The Bank of England expects that house prices have seen the worst and that there are enough independent signals to indicate that the economy is in a position to grow into 2010.
The temptation to look into a few months of stable-to-mildly-rising house activity and to extrapolate this into a much sought-after upswing seems to have found a home with the central bankers as well. Unfortunately, the news from Continental Europe is not so sanguine with whole economies apparently teetering on the brink of disaster. Much as we like to think of Britain as an island unto itself the fact is that we are inextricably linked to the fortunes of the rest of the globe and to Europe in particular. Not surprisingly considering they are a mere 21 miles away as the crow flies.
The continued massive spending splurge of the Treasury and the BOE seems to be holding the dyke for the time being but the fear is that once the boy pulls his finger out of the leak the weight of accumulated debt will drag the UK economy back into the abyss.
On the other side of the Atlantic the news was equally grim with a net 450K people losing their jobs in June. While we can expect these blips on the upside it is surprising to see that the start of summer has seen such a cutback as this would normally be a good time for temporary holiday job prospects.

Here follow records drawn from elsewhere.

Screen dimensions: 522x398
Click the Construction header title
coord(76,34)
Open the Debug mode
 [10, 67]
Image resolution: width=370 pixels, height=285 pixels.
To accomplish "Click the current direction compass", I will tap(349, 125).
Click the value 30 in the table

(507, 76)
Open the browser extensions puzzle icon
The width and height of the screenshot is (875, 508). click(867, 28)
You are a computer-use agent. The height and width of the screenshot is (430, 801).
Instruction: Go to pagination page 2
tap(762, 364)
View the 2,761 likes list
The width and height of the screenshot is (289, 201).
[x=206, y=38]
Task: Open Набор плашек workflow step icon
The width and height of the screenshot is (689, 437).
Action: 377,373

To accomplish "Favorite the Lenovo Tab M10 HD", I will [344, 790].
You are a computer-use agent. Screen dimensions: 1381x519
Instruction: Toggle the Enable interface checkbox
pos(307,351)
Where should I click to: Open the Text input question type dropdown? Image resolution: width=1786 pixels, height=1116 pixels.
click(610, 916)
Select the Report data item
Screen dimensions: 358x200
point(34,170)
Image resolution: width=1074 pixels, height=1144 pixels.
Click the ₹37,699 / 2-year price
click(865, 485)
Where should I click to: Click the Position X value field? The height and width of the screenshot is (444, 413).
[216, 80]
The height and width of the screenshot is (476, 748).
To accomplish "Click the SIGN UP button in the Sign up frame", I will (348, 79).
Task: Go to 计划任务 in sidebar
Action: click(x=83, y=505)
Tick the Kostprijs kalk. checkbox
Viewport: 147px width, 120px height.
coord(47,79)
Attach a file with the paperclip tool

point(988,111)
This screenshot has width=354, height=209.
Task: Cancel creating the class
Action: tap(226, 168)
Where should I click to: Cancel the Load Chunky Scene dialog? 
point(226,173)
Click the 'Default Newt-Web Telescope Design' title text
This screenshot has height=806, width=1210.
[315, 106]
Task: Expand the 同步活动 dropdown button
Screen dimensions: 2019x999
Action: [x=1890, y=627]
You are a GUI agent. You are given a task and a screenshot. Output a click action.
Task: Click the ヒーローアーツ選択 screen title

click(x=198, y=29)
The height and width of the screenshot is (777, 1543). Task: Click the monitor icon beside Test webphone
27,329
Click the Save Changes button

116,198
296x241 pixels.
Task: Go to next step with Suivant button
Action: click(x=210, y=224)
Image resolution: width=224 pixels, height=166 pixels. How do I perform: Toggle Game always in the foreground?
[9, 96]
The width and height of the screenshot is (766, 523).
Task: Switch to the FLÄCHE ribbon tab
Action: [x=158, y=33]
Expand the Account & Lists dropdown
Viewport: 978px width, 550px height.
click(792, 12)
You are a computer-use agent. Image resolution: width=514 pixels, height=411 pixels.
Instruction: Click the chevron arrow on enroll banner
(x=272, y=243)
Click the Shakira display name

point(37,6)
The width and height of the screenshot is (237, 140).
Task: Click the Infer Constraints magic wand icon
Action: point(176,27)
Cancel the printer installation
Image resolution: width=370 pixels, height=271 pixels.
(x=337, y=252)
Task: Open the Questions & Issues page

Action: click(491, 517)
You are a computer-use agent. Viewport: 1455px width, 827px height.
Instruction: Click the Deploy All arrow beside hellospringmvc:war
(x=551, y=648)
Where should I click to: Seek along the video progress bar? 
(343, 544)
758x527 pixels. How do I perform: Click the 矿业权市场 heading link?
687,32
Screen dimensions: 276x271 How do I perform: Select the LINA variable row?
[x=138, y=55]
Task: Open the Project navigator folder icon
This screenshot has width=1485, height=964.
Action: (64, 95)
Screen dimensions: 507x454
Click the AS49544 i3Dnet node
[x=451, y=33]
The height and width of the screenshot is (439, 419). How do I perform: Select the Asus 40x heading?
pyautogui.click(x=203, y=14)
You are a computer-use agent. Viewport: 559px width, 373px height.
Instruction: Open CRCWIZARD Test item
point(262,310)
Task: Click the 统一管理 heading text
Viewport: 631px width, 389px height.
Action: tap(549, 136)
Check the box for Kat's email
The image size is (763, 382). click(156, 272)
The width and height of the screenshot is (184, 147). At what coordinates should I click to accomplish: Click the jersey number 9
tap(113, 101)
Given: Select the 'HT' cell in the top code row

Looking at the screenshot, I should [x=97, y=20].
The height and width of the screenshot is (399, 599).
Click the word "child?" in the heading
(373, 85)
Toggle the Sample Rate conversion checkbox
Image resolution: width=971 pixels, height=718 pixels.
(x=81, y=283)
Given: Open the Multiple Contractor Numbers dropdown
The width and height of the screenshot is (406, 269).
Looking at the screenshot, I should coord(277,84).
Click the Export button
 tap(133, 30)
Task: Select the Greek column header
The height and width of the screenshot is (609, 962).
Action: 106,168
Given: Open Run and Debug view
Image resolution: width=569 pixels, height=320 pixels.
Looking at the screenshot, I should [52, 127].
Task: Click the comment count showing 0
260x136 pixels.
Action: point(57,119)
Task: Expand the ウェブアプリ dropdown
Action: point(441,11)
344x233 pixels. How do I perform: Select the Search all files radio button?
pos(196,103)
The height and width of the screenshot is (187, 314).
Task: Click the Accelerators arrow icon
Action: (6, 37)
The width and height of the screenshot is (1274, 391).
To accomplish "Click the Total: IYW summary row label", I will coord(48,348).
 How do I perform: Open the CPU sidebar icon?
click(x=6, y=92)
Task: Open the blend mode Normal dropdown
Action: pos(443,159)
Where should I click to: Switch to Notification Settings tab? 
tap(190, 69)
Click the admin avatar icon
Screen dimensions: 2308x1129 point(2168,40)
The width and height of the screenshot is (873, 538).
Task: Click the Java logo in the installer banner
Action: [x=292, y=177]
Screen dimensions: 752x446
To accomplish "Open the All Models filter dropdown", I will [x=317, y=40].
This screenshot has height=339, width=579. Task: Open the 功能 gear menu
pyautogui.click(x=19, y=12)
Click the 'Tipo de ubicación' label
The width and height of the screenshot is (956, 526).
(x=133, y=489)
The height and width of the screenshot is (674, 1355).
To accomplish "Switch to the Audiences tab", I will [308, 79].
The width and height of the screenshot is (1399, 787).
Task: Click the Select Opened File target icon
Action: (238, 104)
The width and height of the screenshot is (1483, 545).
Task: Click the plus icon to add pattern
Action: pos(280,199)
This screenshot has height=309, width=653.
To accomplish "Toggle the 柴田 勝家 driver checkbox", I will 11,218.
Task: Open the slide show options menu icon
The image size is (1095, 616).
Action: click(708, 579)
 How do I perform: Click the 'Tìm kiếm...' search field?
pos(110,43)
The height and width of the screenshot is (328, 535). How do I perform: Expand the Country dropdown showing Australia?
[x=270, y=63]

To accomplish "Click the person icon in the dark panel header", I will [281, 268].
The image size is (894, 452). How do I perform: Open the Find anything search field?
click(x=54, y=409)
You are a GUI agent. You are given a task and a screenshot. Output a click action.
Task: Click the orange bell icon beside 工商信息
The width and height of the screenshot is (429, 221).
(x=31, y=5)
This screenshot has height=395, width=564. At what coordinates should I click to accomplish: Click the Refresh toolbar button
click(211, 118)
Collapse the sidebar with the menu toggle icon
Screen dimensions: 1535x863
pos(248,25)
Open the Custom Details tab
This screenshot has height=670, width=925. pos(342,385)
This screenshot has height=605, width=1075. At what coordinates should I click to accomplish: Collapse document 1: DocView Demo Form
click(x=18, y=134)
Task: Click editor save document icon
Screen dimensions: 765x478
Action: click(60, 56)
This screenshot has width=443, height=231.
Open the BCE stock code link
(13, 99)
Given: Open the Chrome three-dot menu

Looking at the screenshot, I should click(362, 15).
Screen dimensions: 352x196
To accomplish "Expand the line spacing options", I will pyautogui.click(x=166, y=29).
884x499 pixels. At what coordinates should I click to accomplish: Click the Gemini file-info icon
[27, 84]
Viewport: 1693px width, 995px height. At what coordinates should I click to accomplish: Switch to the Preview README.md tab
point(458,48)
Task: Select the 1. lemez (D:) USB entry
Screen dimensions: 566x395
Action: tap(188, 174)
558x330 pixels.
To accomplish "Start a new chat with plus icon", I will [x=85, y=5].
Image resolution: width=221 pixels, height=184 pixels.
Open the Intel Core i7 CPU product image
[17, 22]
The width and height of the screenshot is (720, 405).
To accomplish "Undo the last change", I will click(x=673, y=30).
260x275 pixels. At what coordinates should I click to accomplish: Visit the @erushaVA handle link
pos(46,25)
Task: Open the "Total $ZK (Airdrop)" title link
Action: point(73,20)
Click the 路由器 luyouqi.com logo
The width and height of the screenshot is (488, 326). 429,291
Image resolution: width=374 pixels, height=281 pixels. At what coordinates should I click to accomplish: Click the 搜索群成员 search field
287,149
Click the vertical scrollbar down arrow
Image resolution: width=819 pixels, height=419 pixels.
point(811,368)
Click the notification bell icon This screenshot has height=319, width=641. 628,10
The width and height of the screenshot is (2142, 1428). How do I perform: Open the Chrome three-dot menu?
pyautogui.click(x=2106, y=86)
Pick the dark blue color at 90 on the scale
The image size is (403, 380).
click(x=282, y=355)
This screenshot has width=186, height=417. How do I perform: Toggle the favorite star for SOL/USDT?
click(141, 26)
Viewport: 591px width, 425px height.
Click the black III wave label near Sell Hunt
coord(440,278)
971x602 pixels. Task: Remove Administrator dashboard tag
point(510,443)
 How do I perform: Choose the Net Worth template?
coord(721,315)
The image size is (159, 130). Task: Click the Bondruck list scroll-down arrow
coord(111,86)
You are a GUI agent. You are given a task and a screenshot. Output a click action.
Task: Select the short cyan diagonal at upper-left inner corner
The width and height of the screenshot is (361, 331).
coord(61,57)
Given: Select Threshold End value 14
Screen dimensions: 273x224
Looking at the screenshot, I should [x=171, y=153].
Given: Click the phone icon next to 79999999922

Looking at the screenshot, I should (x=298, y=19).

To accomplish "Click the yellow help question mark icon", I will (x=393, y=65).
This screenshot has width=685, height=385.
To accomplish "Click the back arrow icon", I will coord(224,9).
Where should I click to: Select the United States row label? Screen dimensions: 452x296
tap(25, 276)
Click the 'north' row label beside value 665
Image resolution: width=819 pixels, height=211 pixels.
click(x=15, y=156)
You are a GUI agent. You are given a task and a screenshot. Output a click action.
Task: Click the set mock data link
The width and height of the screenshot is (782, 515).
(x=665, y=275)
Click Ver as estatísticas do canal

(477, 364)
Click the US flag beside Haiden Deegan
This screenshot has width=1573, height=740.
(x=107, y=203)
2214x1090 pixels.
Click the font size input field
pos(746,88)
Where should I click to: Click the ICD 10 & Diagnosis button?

On the plus side, those nice guys at Goldman Sachs et al seem to be doing very well indeed but there is a grim side to this piece of information as well. The unfortunate fact is that what business that is being transacted is being done, very much, in the bankers’ favour. With the virtual destruction of investment banking system in the States the survivors are able to make far bigger margins on their deals simply because clients now have few options. They are unable to play Goldman off against Citi or Merrills or Lehman etc.
The markets reacted, unsurprisingly, to the downside on the employment news but the FTSE failed yet again to break below 4200 and buyers are steadily drifting back into the market hoping for a repeat performance of the action of the last 10 days where the market has repeatedly hit the 4210 level (or thereabouts) and recovered back up to 4300. This morning sees our clients very heavily long of all the indices and the initial move is very nice for them with a return to the mid 4200’s in the FTSE 100 already. The US markets are closed for the Independence Day holiday and this is likely to make for slow but steady trend price movement.
In all of the virtual non-activity of the last few months in the FTSE the traders with the deepest pockets have been the winners as the constrained trading environment has made for very profitable short term position taking.
Oil fell heavily yesterday as well as we looked to weaker demand from the US in light of the fall in Non Farm Numbers. Here, again, the trading range is holding well as our comment a couple of weeks ago about the support at 66 bucks held good on the 22nd June and then the later comment on the resistance at $72 also holding firm on the 30th. Now we are back near to the support at 66 dollars and traders are looking to get long once more. Longs should be wary of a break below the support level as this may well indicate a quick return to the 50 to 55 buck region but for the moment client buying in early action is proving to be the right choice.
Sterling is also managing to sit tight against some serious tests of support. Cable has drifted sideways through the short term upward trend line which is marginally worrying and this may give cause for a move back into the 1.58 to 1.60 region but sometimes trend lines just lose their power (as a market cannot just move in one direction forever). The recent activity on cable may give bulls the hope that this is one of those times. At 1.6402-1.6405 the weight is still slightly to the downside which might restrict long position building for today at least. It must also be said that “when the US sneezes the UK catches a cold” and the employment numbers yesterday Stateside, coupled with quite a few headline job cuts over here in the last week, might make for some grim unemployment numbers next time around. Total’s complete refusal to negotiate the walk out of some of its contractors shows that the whip hand is very much with the employers in many sectors at the moment and this will almost certainly translate into low wage demands and acceptances in coming months/years.
Low earnings expectations and weak job prospects do not exactly bode well for a service sector economy. The pound may once again start to come under pressure in the coming weeks.